If this whole story isn’t suspicious enough, one needs to look no further than the story’s author, Will Bunch, who couldn’t get enough exposure publishing it in one outlet, so instead chose three—the left-wing rag American Prospect, unfit-for-wrapping-fish Philadelphia Daily News and his personal blog Attytood.com.
(I’m beginning to wonder if Bunch should disclose how much he’s making off this story. Talk about an ego-maniac—this reporter is so desperate to break news, he needs to write three articles for three publications about the same topic.)
But this brings us back to CREW’s involvement, which, according to its own press release, was inspired solely by Bunch’s story. So much for an independent investigation to at least verify the facts.
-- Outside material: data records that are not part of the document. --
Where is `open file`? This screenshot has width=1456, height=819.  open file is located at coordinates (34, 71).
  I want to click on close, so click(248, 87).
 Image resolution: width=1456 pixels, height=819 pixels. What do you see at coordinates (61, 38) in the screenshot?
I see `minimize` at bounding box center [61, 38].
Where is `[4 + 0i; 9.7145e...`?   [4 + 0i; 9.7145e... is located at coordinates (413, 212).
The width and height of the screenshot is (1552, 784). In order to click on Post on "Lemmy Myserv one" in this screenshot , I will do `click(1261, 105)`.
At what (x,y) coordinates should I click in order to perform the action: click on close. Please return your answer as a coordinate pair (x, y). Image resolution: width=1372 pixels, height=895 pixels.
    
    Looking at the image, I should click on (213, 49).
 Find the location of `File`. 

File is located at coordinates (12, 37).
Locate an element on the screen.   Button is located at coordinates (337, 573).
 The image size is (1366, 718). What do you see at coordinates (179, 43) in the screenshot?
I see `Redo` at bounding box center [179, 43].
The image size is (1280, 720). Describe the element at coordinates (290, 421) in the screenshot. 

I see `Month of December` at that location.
Anyone from the liberal press reading this might enjoy these key facts about CREW’s leadership:
- CREW’s executive director, Melanie Sloan, previously worked for Democrat Rep. John Conyers (D.-Mich.) and Senators Chuck Schumer (D.-N.Y.) and Joe Biden (D.-Del.).
- CREW’s board members include Mark Penn, President Bill Clinton’s former pollster; Daniel Berger, a wealthy Philadelphia trial lawyer and Clinton fundraiser; and Louis Mayberg, president of a mutual fund company.
Let’s get this straight: 1) a liberal political hack reporter writes a story bashing Santorum; 2) a liberal “ethics watchdog” in Washington files a complaint with the Senate; 3) the liberal press bites on the story when it smells Santorum’s blood.
Had it not been for Casey’s own revelation of his mortgage, which is similar to Santorum’s, this story might have had legs. But the Pennsylvania Democrat adored (surprisingly) by MoveOn.org managed to squash it with his own disclosure.